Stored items
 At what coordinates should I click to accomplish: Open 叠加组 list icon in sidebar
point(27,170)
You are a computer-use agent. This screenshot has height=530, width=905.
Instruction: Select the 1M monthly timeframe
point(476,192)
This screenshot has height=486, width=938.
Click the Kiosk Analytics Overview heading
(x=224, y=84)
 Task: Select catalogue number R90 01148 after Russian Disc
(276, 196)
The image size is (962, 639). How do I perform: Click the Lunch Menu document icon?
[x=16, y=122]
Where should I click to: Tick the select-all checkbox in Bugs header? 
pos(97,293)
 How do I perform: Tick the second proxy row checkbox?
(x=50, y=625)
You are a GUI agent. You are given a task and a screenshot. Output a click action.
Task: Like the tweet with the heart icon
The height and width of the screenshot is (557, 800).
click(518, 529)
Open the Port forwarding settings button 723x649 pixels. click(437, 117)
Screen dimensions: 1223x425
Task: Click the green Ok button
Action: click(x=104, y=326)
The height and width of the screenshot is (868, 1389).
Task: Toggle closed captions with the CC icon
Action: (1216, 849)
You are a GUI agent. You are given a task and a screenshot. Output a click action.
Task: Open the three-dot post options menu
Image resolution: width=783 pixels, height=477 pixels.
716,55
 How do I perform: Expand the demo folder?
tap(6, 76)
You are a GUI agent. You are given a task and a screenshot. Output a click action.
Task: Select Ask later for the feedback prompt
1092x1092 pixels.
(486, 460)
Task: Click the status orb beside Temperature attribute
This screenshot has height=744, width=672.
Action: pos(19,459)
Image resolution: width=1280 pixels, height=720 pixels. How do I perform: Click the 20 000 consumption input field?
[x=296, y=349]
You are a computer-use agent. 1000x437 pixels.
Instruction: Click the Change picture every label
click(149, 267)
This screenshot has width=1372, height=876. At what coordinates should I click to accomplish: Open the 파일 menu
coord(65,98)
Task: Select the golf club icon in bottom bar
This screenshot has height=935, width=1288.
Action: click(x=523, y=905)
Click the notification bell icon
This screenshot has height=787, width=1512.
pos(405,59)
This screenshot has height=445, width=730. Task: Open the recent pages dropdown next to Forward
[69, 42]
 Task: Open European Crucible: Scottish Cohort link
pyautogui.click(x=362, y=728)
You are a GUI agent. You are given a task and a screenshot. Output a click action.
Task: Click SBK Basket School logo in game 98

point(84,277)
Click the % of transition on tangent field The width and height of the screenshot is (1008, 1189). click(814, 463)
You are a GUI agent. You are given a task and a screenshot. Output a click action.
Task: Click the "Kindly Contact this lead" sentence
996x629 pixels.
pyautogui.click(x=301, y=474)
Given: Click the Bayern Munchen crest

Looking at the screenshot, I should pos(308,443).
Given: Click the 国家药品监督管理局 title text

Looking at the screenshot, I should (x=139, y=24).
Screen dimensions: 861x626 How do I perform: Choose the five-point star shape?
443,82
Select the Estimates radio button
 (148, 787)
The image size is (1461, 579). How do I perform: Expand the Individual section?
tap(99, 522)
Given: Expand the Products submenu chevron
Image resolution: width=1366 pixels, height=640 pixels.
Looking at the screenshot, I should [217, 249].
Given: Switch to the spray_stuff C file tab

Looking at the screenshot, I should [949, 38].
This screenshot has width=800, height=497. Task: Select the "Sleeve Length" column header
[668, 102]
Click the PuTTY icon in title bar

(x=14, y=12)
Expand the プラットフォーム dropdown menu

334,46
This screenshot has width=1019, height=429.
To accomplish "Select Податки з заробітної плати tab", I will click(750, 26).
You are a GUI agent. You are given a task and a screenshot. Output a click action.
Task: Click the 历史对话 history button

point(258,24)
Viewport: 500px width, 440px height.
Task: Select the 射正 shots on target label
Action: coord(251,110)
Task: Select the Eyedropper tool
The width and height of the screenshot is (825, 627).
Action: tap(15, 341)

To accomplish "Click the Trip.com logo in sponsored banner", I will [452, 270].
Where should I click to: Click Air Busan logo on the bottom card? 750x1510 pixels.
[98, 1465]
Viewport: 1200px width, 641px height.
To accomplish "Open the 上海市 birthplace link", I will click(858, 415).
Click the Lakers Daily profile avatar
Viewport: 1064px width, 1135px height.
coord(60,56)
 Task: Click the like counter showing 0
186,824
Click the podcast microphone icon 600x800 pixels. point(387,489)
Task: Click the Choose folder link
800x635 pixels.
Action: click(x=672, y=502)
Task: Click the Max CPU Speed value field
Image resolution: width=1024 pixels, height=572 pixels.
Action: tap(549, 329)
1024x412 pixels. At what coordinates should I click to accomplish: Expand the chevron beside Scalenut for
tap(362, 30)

__TASK STATEMENT__. Make a verbatim copy of every entry shown above.

__OUTPUT FOR THIS EXERCISE__.
 At what coordinates should I click to accomplish: Open 叠加组 list icon in sidebar
point(27,170)
You are a computer-use agent. This screenshot has height=530, width=905.
Instruction: Select the 1M monthly timeframe
point(476,192)
This screenshot has height=486, width=938.
Click the Kiosk Analytics Overview heading
(x=224, y=84)
 Task: Select catalogue number R90 01148 after Russian Disc
(276, 196)
The image size is (962, 639). How do I perform: Click the Lunch Menu document icon?
[x=16, y=122]
Where should I click to: Tick the select-all checkbox in Bugs header? 
pos(97,293)
 How do I perform: Tick the second proxy row checkbox?
(x=50, y=625)
You are a GUI agent. You are given a task and a screenshot. Output a click action.
Task: Like the tweet with the heart icon
The height and width of the screenshot is (557, 800).
click(518, 529)
Open the Port forwarding settings button 723x649 pixels. click(437, 117)
Screen dimensions: 1223x425
Task: Click the green Ok button
Action: click(x=104, y=326)
The height and width of the screenshot is (868, 1389).
Task: Toggle closed captions with the CC icon
Action: (1216, 849)
You are a GUI agent. You are given a task and a screenshot. Output a click action.
Task: Open the three-dot post options menu
Image resolution: width=783 pixels, height=477 pixels.
716,55
 How do I perform: Expand the demo folder?
tap(6, 76)
You are a GUI agent. You are given a task and a screenshot. Output a click action.
Task: Select Ask later for the feedback prompt
1092x1092 pixels.
(486, 460)
Task: Click the status orb beside Temperature attribute
This screenshot has height=744, width=672.
Action: pos(19,459)
Image resolution: width=1280 pixels, height=720 pixels. How do I perform: Click the 20 000 consumption input field?
[x=296, y=349]
You are a computer-use agent. 1000x437 pixels.
Instruction: Click the Change picture every label
click(149, 267)
This screenshot has width=1372, height=876. At what coordinates should I click to accomplish: Open the 파일 menu
coord(65,98)
Task: Select the golf club icon in bottom bar
This screenshot has height=935, width=1288.
Action: click(x=523, y=905)
Click the notification bell icon
This screenshot has height=787, width=1512.
pos(405,59)
This screenshot has height=445, width=730. Task: Open the recent pages dropdown next to Forward
[69, 42]
 Task: Open European Crucible: Scottish Cohort link
pyautogui.click(x=362, y=728)
You are a GUI agent. You are given a task and a screenshot. Output a click action.
Task: Click SBK Basket School logo in game 98

point(84,277)
Click the % of transition on tangent field The width and height of the screenshot is (1008, 1189). click(814, 463)
You are a GUI agent. You are given a task and a screenshot. Output a click action.
Task: Click the "Kindly Contact this lead" sentence
996x629 pixels.
pyautogui.click(x=301, y=474)
Given: Click the Bayern Munchen crest

Looking at the screenshot, I should pos(308,443).
Given: Click the 国家药品监督管理局 title text

Looking at the screenshot, I should (x=139, y=24).
Screen dimensions: 861x626 How do I perform: Choose the five-point star shape?
443,82
Select the Estimates radio button
 (148, 787)
The image size is (1461, 579). How do I perform: Expand the Individual section?
tap(99, 522)
Given: Expand the Products submenu chevron
Image resolution: width=1366 pixels, height=640 pixels.
Looking at the screenshot, I should [217, 249].
Given: Switch to the spray_stuff C file tab

Looking at the screenshot, I should [949, 38].
This screenshot has width=800, height=497. Task: Select the "Sleeve Length" column header
[668, 102]
Click the PuTTY icon in title bar

(x=14, y=12)
Expand the プラットフォーム dropdown menu

334,46
This screenshot has width=1019, height=429.
To accomplish "Select Податки з заробітної плати tab", I will click(750, 26).
You are a GUI agent. You are given a task and a screenshot. Output a click action.
Task: Click the 历史对话 history button

point(258,24)
Viewport: 500px width, 440px height.
Task: Select the 射正 shots on target label
Action: coord(251,110)
Task: Select the Eyedropper tool
The width and height of the screenshot is (825, 627).
Action: tap(15, 341)

To accomplish "Click the Trip.com logo in sponsored banner", I will [452, 270].
Where should I click to: Click Air Busan logo on the bottom card? 750x1510 pixels.
[98, 1465]
Viewport: 1200px width, 641px height.
To accomplish "Open the 上海市 birthplace link", I will click(858, 415).
Click the Lakers Daily profile avatar
Viewport: 1064px width, 1135px height.
coord(60,56)
 Task: Click the like counter showing 0
186,824
Click the podcast microphone icon 600x800 pixels. point(387,489)
Task: Click the Choose folder link
800x635 pixels.
Action: click(x=672, y=502)
Task: Click the Max CPU Speed value field
Image resolution: width=1024 pixels, height=572 pixels.
Action: tap(549, 329)
1024x412 pixels. At what coordinates should I click to accomplish: Expand the chevron beside Scalenut for
tap(362, 30)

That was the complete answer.